Investigation into In-Context Learning Capabilities of Transformers

Transformers have demonstrated a strong ability for in-context learning (ICL), enabling models to solve previously unseen tasks using only example input output pairs provided at inference time. While prior theoretical work has established conditions under which transformers can perform linear classification in-context, the empirical scaling behavior governing when this mechanism succeeds remains insufficiently characterized. In this paper, we conduct a systematic empirical study of in-context learning for Gaussian-mixture binary classification tasks. Building on the theoretical framework of Frei and Vardi (2024), we analyze how in-context test accuracy depends on three fundamental factors: the input dimension, the number of in-context examples, and the number of pre-training tasks. Using a controlled synthetic setup and a linear in-context classifier formulation, we isolate the geometric conditions under which models successfully infer task structure from context alone. We additionally investigate the emergence of benign overfitting, where models memorize noisy in-context labels while still achieving strong generalization performance on clean test data. Through extensive sweeps across dimensionality, sequence length, task diversity, and signal-to-noise regimes, we identify the parameter regions in which this phenomenon arises and characterize how it depends on data geometry and training exposure. Our results provide a comprehensive empirical map of scaling behavior in in-context classification, highlighting the critical role of dimensionality, signal strength, and contextual information in determining when in-context learning succeeds and when it fails.

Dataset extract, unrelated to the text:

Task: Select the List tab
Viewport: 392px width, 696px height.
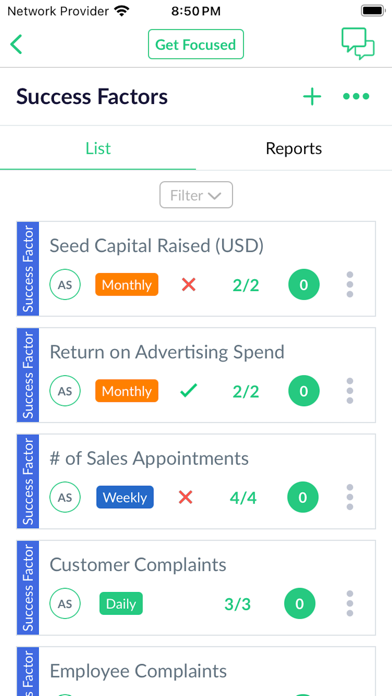Action: (x=98, y=148)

翻译：Transformer在上下文学习（ICL）方面展现出强大能力，使模型仅凭推理时提供的示例输入输出对即可解决先前未见过的任务。尽管已有理论工作确立了Transformer在上下文中执行线性分类的成立条件，但控制该机制成功与否的经验缩放规律仍未得到充分表征。本文针对高斯混合二分类任务开展了系统的上下文学习实证研究。基于Frei与Vardi（2024）的理论框架，我们分析了上下文测试准确率如何依赖于三个基本因素：输入维度、上下文示例数量以及预训练任务数量。通过受控合成实验与线性上下文分类器建模，我们分离出模型仅从上下文成功推断任务结构的几何条件。此外还探究了良性过拟合现象的出现机制——模型在记忆含噪上下文标签的同时，仍能在干净测试数据上实现优异泛化性能。通过跨越维度、序列长度、任务多样性及信噪比区间的全面参数扫描，我们识别出该现象产生的参数区域，并刻画其如何依赖于数据几何结构与训练暴露程度。研究结果为上下文分类中的缩放行为提供了全面的经验图谱，揭示了维度、信号强度与上下文信息在决定上下文学习成败中的关键作用。